But, this weekend, as I made less and less sense of the world that only I can see, I did manage to find time to venture out into the "normal" world. The picture to the right displays some of my humble findings, all of which I paid less than 5 dollars for, while my friends and I rummaged through bins at Goodwill and towers of books at the Winter Haven Library.
The Rundown:
*The Pelican Guide to English Literature: free
*Perks of Being a Wallflower; Chbosky: $1.00
*Splintering; Eireann Corrigan: $.50
*The Natural; Bernard Malamud :$1.00
*Best American Nonrequired Reading 2005:$.75
*American Literature 1914-Present: Free

Also while we were walking around Winter Haven, we found an antique store, chock-full of great trinkets and baubbles. I had forgotten how much fun it was to go antiquing. Of course, once you've seen one (or 200 in Lauri's case), you've seen them all, but it was a delightful way to spend a Saturday with friends.

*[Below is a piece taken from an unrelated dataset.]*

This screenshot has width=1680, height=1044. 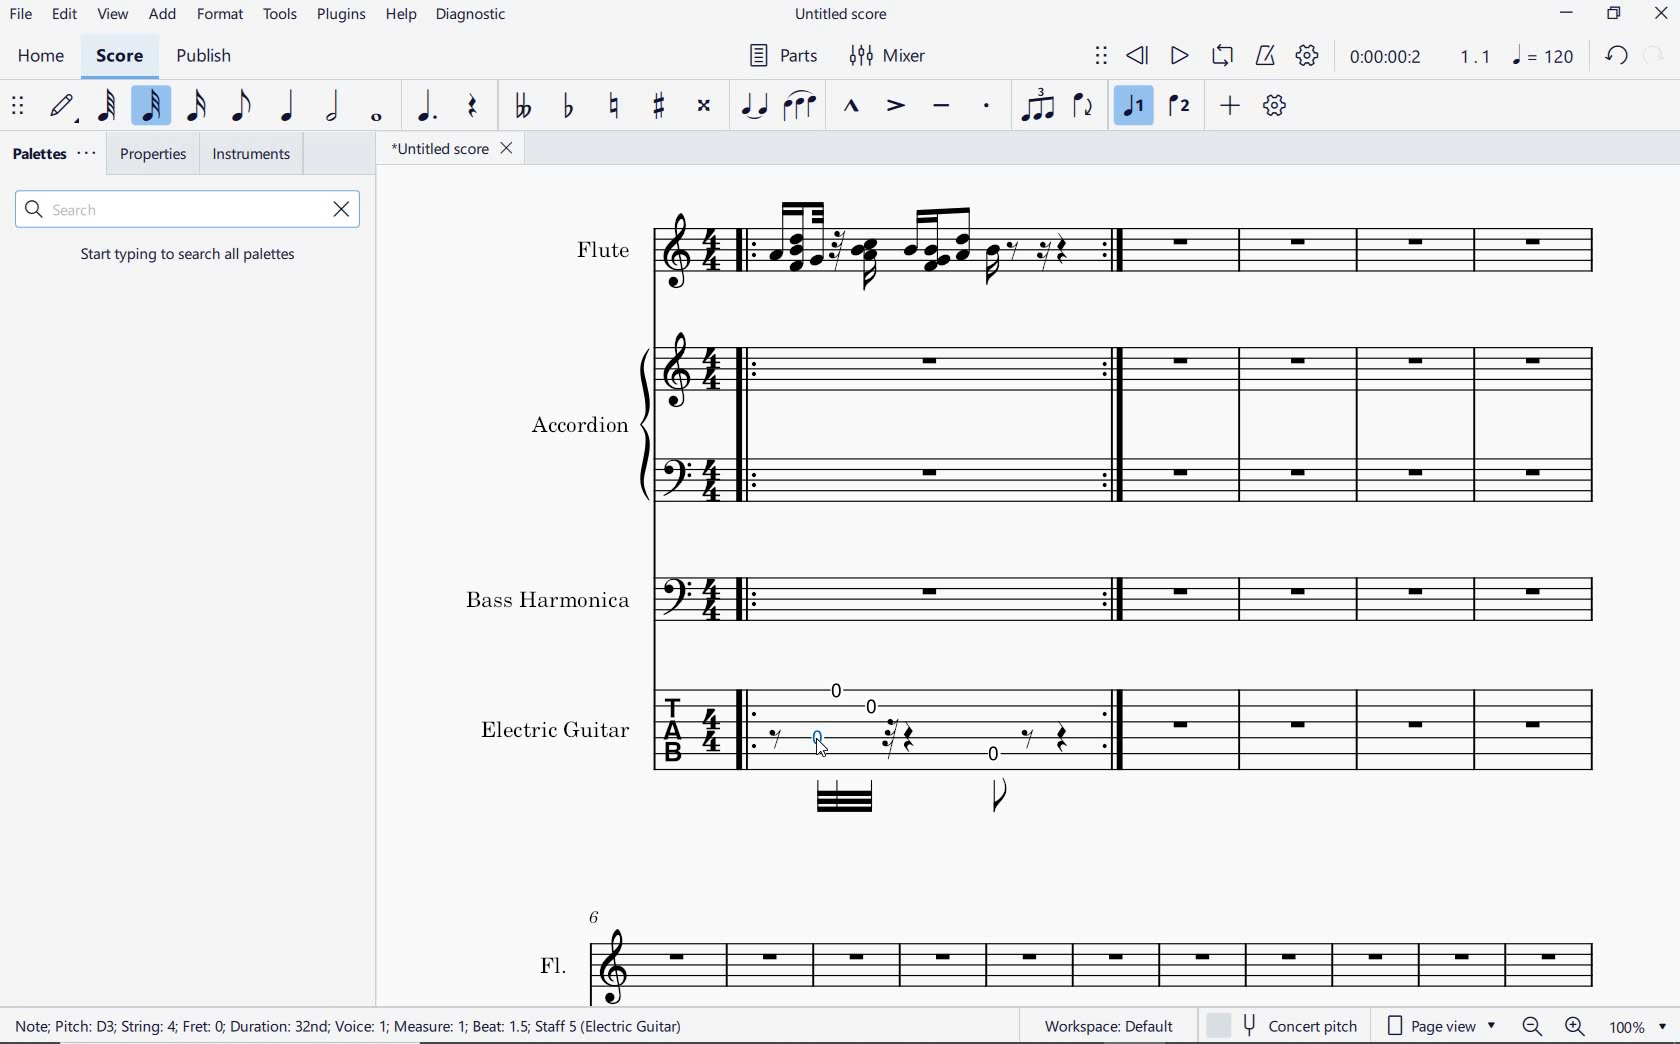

When we returned back to campus, we put our treasures up, changed our shoes and hopped back in the car for a quick drive to the lake where there was a Hispanic festival. We didn't stay for long, because it was rather dark, but I was there long enough to see one of my students from an ESOL field study class get arrested. That was heart breaking, to know his story and see how hard his teacher fought for him, to try to help him rise above his role models at home, and then to see him being lead away with his hand behind his back. Something I was told in an education classes was, "You cannot save them all, Charlotte" but I still want to, I don't want to see their mug shot in the paper or read their obituary.

Which brings me to the point of this blog, I have dealt with many different types of parents: the parents who dictate everything in their children's lives, the parents who have nothing to do with their children, the parents who live vicariously through their children, the parents who honestly try to encourage and help their children think through their decisions and support their conclusions. I am thankful that my parents are the last example, through the years, we have had our ups and downs, but lately, we have become friends who give each other honest whole-hearted counsel. They have always been behind my dreams, and have done everything in their power to push and equip me to reach them. It wasn't until this semester that I was glad my parents are the way they are.